>>>>>

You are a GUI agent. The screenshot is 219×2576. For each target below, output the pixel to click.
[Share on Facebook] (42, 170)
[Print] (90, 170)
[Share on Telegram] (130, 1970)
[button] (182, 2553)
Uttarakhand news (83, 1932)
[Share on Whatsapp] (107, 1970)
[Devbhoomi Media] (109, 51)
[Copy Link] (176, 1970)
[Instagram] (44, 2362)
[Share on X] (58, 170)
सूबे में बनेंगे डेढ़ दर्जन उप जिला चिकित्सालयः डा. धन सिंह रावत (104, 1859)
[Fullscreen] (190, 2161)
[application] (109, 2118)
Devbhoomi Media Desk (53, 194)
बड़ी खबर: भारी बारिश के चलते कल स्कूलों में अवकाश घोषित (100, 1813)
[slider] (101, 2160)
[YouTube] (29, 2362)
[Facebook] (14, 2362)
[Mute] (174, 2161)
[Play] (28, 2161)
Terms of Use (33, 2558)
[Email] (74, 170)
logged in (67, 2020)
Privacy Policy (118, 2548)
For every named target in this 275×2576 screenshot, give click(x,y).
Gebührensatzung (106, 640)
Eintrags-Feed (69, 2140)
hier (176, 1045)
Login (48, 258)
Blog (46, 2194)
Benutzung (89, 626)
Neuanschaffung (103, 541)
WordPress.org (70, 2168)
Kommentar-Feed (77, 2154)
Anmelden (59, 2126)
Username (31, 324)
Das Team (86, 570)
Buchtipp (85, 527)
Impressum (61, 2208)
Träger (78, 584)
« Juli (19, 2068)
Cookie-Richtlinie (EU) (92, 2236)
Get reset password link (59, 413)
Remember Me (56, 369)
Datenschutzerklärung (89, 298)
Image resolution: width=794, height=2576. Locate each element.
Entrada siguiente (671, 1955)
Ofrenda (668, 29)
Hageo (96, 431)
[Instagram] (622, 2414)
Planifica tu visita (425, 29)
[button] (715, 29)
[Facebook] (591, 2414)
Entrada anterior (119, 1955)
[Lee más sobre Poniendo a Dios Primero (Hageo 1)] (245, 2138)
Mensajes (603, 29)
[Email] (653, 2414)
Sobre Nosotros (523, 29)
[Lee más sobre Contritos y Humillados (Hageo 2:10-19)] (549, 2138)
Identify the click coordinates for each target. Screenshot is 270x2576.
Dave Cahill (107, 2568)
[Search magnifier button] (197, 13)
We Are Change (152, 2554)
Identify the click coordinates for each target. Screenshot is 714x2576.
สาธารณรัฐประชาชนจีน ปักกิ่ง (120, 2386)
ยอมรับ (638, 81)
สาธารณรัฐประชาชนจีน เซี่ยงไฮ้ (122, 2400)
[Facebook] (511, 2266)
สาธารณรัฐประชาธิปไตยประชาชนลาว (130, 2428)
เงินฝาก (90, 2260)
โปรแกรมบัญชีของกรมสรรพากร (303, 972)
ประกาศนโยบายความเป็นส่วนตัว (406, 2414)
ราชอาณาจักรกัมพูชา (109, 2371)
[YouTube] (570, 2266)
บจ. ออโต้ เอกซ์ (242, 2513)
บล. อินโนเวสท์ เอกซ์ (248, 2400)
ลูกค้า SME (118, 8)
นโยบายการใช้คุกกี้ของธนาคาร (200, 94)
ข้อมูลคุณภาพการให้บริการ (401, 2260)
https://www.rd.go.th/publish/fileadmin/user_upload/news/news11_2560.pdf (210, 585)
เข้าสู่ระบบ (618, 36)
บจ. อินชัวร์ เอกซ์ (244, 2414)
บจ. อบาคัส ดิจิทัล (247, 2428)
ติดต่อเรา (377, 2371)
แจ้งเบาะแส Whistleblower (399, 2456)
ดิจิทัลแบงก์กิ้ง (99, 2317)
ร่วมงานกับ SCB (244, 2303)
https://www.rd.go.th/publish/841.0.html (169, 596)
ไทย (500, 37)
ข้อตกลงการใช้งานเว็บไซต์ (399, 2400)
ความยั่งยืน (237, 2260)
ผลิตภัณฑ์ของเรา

<<<<<

#### What is being asked:
For every line of the material that holds the word "button", make a copy.

#### Response to the exercise:
[button] (182, 2553)
[button] (715, 29)
[Search magnifier button] (197, 13)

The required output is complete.